The grade will be based on weekly homework assignments
the majority of which involve computing. Students are encouraged to
discuss and help each other with assignments with each other but must
write software individually. I estimate that the course will require
between 8 and 10 hours per week out of the classroom, depending on the
student's background. Students will be expected to hand
in printouts of the software together with some plots and possibly other
output. Students must also include some comments on the results. All
assignments must come to me as hard copy. I will not accept fax or
email submissions. Assignments will be graded partly on the basis of
the quality of the code, including the quality of the comments, clarity
of the control structure, modularity, etc.
The text for the course is a series of lecture notes I am writing, which
will be posted on this page as they become available.
Outline (to be revised)
- Week 1: Sources of error.
- Sources of error: roundoff, truncation error, incomplete convergence,
statistical error, program bug.
- Computer floating point arithmetic and the IEEE standard.

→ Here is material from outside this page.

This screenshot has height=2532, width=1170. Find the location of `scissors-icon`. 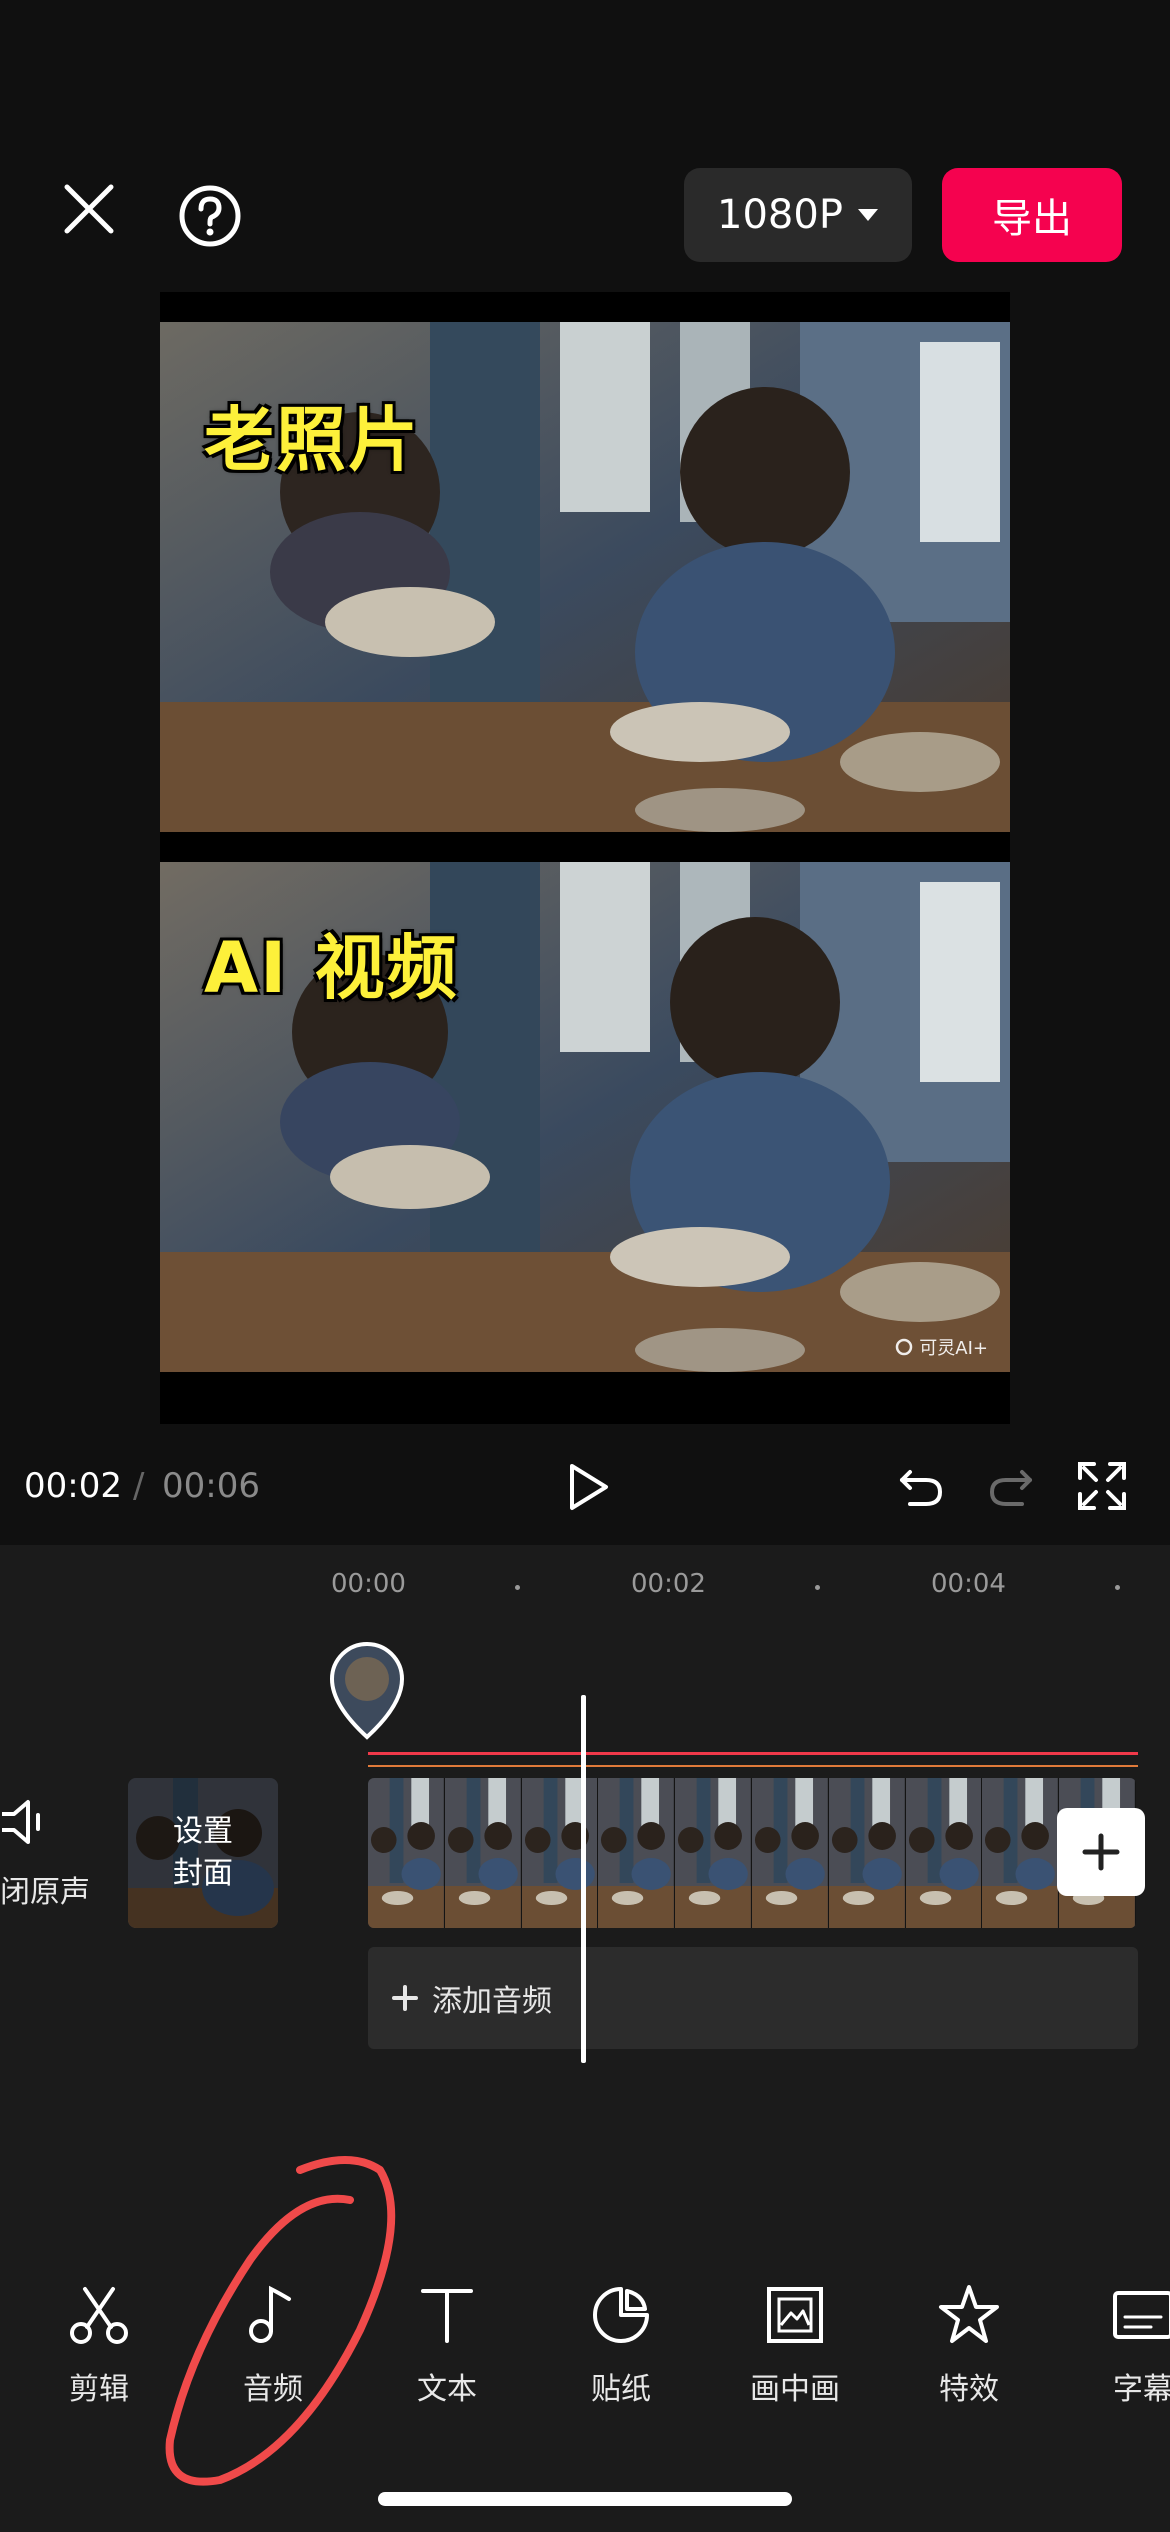

scissors-icon is located at coordinates (99, 2315).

- Error amplification through cancellation.
- Conditioning, condition number, and error amplification.
- Stable and unstable computational algorithms.

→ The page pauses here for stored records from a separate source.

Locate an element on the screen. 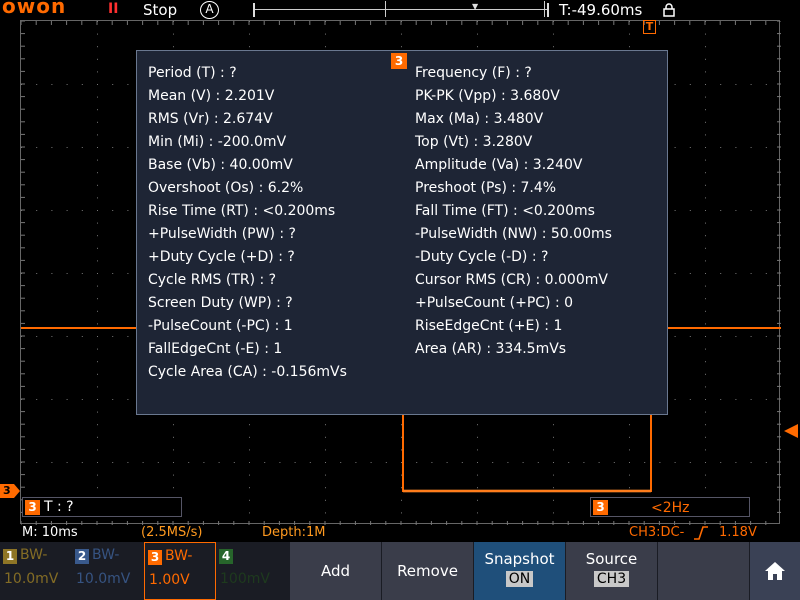 This screenshot has width=800, height=600. depth-readout: Depth:1M is located at coordinates (294, 532).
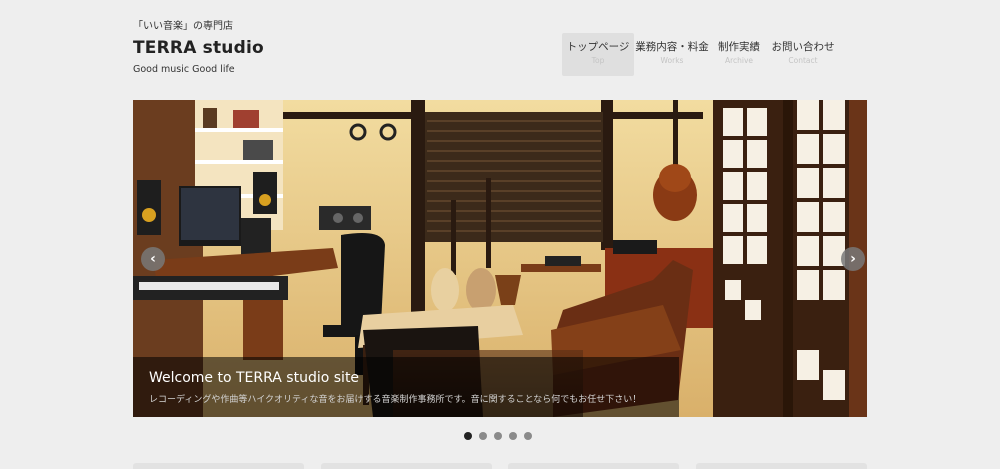 This screenshot has height=469, width=1000. What do you see at coordinates (739, 47) in the screenshot?
I see `nav-item-label: 制作実績` at bounding box center [739, 47].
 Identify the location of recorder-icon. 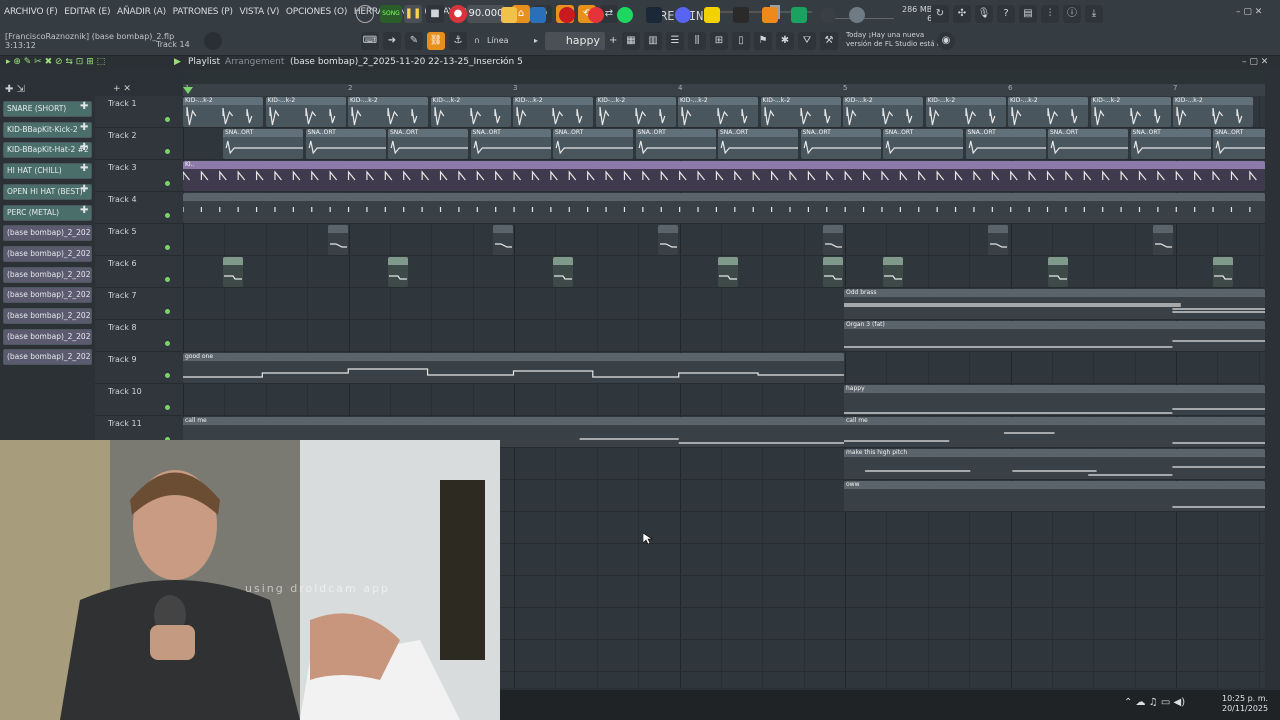
(596, 15).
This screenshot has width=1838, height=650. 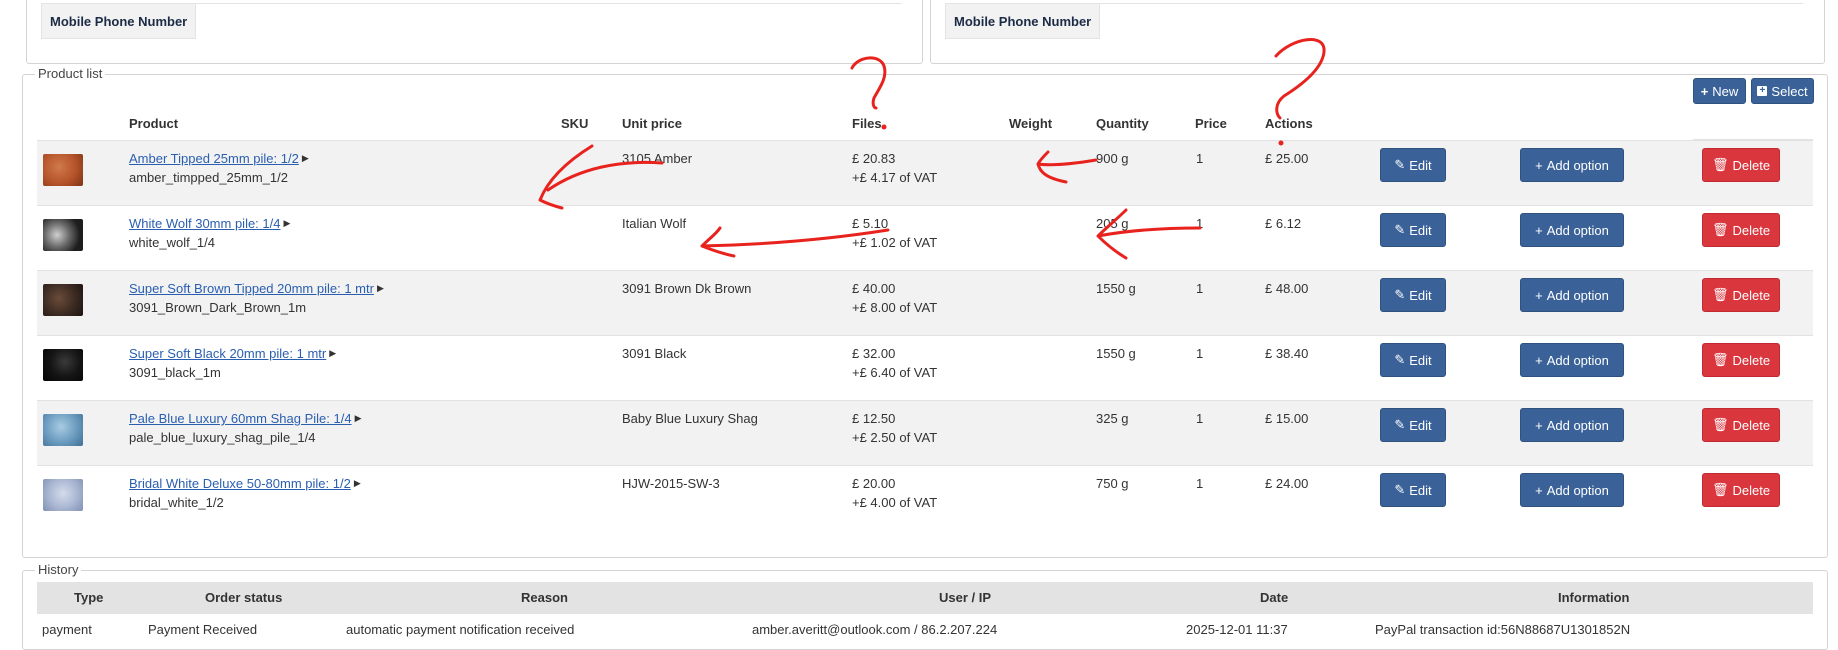 What do you see at coordinates (870, 224) in the screenshot?
I see `unit-price: £ 5.10` at bounding box center [870, 224].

- Weeks 2 and 3: Basic numerical analysis.
- Taylor series as asymptotic expansions.
- Finite difference approximations to derivatives.

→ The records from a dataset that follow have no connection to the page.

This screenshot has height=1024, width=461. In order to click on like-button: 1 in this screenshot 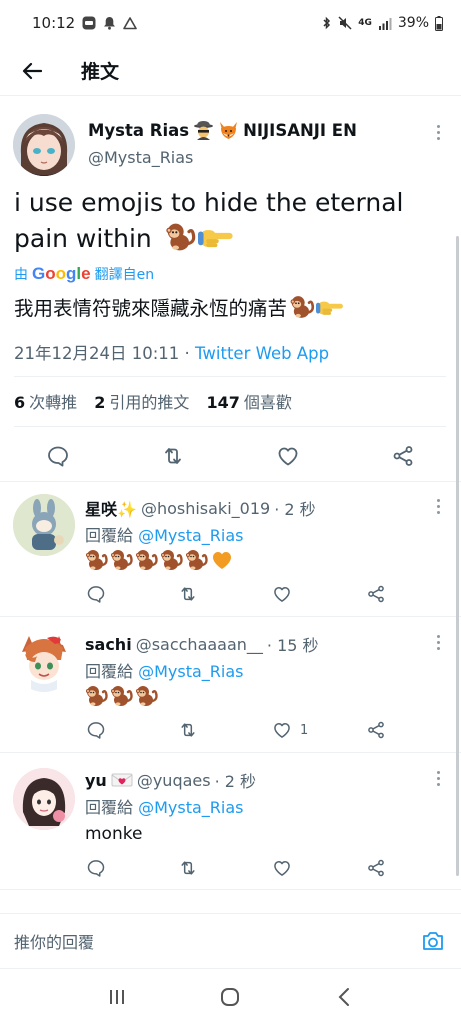, I will do `click(290, 730)`.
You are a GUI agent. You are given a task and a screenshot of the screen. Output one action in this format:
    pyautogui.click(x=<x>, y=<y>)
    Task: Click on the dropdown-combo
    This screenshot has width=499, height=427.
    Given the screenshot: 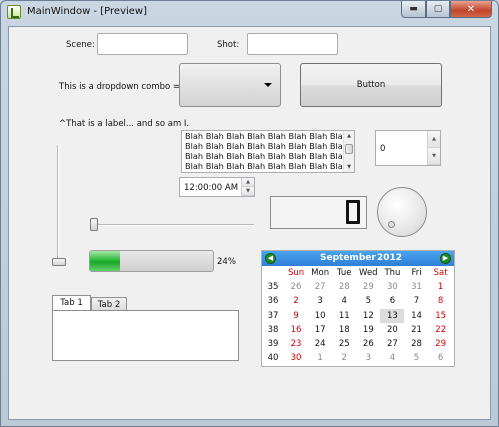 What is the action you would take?
    pyautogui.click(x=230, y=85)
    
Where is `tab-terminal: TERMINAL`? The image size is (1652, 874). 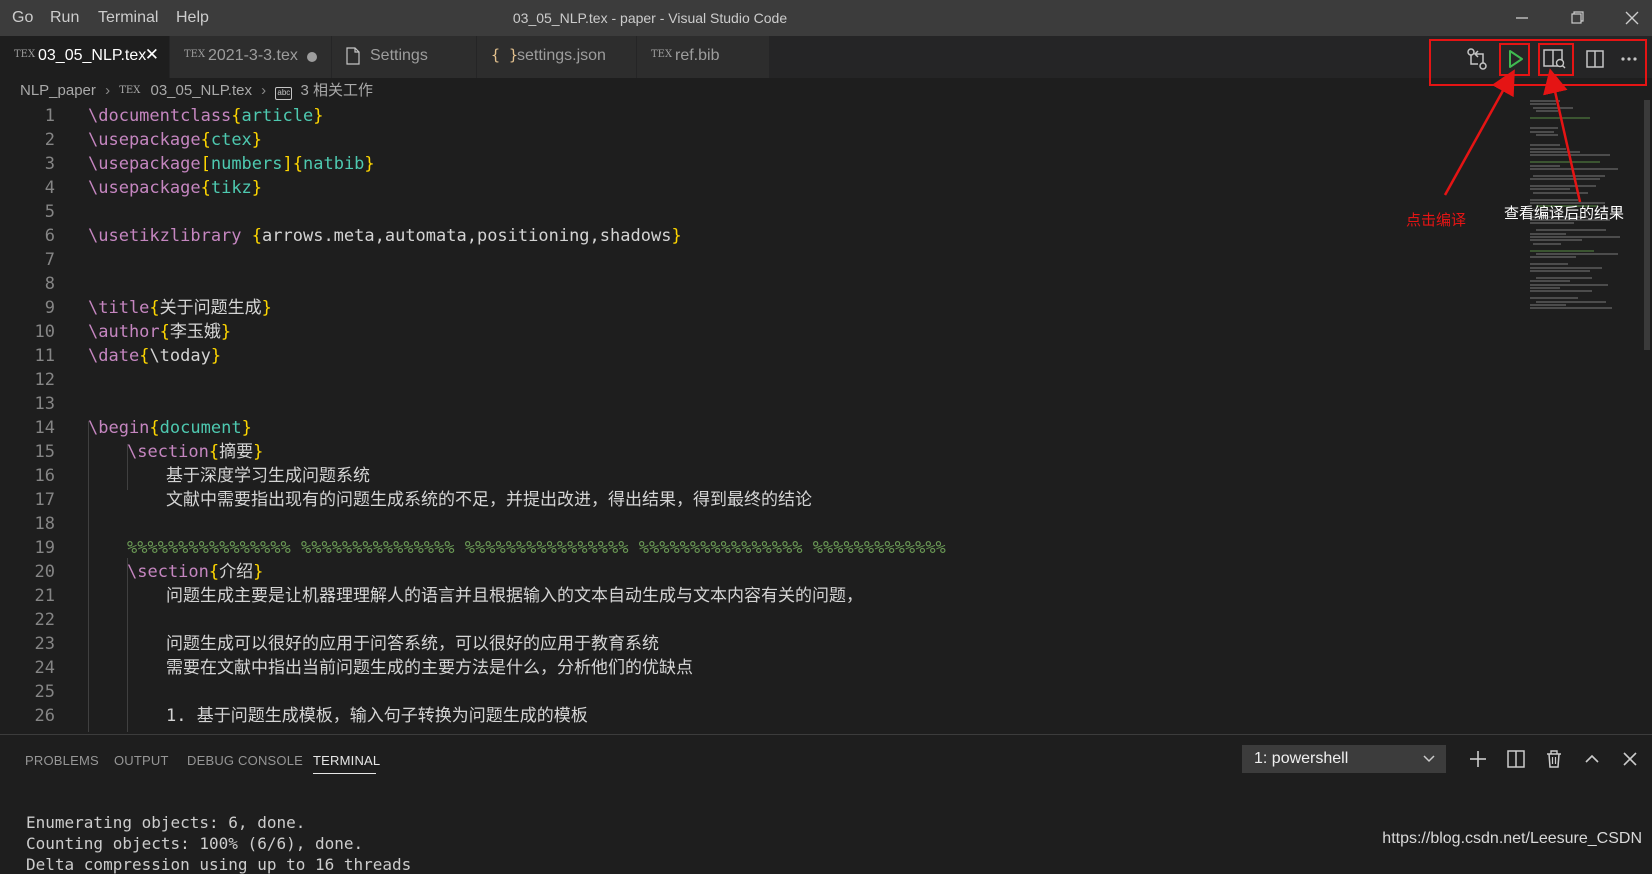
tab-terminal: TERMINAL is located at coordinates (346, 760).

- Asymptotic error expansions and order of accuracy.
- Richardson extrapolation.
- Local low order polynomial interpolation.
- Methods for integration on a uniform mesh: rectangle rule, trapezoid
rule, midpoint rule, Simpson's rule.
- Local error, error cancellation, and global error.
- Convergence study as a correctness check.
- Using Richardson error estimation to achieve a specified
level of accuracy.
- Weeks 4 and 5: Numerical Linear Algebra.
- Review of linear algebra, vector and matrix norms.
- Condition number of a system of linear equations, condition number
of a matrix.
- Condition number of the symmetric and nonsymmertic eigenvalue problem
(done lightly).
- Improving condition number: scaling and balancing
- The LU factorization and it's use for systems of linear equations.
- Computing the factors by Gauss elimination.
- Pivoting.
- The Choleski factorization.
- Band matrices.
- Week 6: Discrete Fourier transform and applications.
- The algebraic definition of the DFT.
- The physical and graphical interpretation of the modes.
- Application to convolution and filtering.
- What the FFT algorithm achieves (but not the algorithm itself).
- Week 7: Nonlinear equations and optimization I, Newton's method.
- Graphical and analytical definition of Newton's method in one dimension.
- Newton's method in higher dimensions.
- Local quadratic convergence.
- The problem of local minima, but no solution.
- Week 8: Nonlinear optimization II, robust software.
- The problem of convergence from a poor starting guess.
- Line search.
- Modified Choleski factorization.
- Robust software for optimization.
- Week 9: Time stepping methods for dynamical systems (ODE's).
- The time stepping (marching) approach to dynamics.
- Forward and backward Euler.
- Determining the accuracy of time stepping methods,
local truncation error.
- Midpoint and trapezoid rules.
- Four stage Runge Kutta, what it is and what it achieves.
- Adaptive time step selection based on local error estimation.
- Week 10: Principles of numerical software, performance and reliabilty
- Software tools: debuggers, memory leaks, performance tools.
- Understanding the hardware: prefetch, piplining, cache.
- Coding for performance.
- Week 11: Monte Carlo I, basics.
- Review of basic probability: random variables, probability densities,
expectation, independence, etc. (very quick)
- What psuedo random number generators do and how they do it.
- Discrete events and coin tossing.
- Generating exponential and Gaussian (normal) random variables:
Box Muller.
- Error bars and the central limit theorem.
- Week 12: Monte Carlo II, variance reduction (cheating).
- Philosophy of variance reduction: find different random variables
with the same expectation.
- Control variates.
- Antithetic variates
- Importance sampling (very lightly).